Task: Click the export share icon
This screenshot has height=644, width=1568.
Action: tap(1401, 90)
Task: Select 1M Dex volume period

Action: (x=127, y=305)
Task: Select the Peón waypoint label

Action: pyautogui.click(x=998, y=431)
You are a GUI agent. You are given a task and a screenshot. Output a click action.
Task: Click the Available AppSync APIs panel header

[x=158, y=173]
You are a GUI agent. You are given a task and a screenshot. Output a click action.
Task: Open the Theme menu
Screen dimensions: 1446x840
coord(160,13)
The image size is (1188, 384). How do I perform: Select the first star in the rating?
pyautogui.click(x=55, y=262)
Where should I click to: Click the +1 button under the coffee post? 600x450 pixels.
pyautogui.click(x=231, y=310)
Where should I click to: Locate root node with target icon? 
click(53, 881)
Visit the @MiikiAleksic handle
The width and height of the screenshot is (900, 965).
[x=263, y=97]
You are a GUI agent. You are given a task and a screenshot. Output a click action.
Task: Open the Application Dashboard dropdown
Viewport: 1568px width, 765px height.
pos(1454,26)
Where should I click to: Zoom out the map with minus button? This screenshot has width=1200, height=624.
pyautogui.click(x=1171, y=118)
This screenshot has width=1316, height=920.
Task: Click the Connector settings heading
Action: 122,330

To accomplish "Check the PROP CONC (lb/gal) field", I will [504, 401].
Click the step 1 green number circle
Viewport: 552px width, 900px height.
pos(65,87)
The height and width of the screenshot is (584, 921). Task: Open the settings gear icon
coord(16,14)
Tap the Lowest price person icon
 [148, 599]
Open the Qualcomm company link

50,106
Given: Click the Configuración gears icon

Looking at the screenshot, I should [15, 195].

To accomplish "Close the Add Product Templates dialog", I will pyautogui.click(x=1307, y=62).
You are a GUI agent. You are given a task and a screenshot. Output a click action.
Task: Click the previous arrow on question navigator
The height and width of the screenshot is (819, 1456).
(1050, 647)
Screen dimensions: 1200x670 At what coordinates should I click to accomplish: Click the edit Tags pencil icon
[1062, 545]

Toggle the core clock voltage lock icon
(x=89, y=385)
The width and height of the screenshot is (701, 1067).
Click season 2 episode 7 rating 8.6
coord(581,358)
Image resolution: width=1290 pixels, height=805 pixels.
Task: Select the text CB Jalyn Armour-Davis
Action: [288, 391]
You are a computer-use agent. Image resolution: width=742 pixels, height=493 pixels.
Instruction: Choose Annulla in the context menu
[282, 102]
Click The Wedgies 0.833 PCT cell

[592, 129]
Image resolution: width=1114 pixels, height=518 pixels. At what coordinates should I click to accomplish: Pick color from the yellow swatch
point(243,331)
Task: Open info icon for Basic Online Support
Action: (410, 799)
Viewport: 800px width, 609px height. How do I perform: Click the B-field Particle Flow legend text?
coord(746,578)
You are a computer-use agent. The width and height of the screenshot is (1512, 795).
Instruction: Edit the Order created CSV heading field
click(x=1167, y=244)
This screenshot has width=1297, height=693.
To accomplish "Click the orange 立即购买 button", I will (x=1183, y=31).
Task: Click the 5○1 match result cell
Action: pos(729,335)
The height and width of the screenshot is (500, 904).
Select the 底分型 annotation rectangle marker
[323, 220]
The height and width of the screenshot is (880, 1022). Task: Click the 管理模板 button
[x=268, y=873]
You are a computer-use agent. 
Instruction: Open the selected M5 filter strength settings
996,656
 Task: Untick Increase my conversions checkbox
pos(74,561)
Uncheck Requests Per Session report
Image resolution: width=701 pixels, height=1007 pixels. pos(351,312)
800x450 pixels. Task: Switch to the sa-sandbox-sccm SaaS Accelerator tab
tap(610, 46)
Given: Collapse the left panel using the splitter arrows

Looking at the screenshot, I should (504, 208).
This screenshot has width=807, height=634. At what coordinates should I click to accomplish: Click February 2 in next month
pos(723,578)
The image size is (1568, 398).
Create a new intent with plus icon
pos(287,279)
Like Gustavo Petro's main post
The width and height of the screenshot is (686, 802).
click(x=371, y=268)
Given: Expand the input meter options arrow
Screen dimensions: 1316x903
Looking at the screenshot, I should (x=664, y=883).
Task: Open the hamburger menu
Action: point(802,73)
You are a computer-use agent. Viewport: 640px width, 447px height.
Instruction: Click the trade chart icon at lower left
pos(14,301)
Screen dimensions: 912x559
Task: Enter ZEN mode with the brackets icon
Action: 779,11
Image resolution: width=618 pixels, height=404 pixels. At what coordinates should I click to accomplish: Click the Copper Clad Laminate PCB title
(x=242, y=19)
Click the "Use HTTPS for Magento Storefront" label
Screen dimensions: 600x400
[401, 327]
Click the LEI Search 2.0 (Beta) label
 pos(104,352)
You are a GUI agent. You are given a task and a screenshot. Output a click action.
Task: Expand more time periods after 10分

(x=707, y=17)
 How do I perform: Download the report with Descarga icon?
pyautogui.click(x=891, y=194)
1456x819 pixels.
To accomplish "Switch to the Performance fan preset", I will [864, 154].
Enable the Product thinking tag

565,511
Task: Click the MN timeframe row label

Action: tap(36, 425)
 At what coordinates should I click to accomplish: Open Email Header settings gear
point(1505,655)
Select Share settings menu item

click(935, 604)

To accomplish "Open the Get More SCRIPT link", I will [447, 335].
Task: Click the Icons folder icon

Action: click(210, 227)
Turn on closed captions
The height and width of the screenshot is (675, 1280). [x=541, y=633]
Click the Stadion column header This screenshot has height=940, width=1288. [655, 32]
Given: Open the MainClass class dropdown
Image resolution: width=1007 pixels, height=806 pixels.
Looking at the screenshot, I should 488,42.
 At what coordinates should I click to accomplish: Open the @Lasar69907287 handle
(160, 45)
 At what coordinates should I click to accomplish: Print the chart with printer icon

• • • • •

What lines of the listing contain the word "computer"? Copy them all.

▸ Response to this task:
You are a computer-use agent. Image resolution: width=742 pixels, height=493 pixels.
You are a computer-use agent. The width and height of the screenshot is (1512, 795).
You are a computer-use agent. 
You are a computer-use agent. Viewport: 640px width, 447px height.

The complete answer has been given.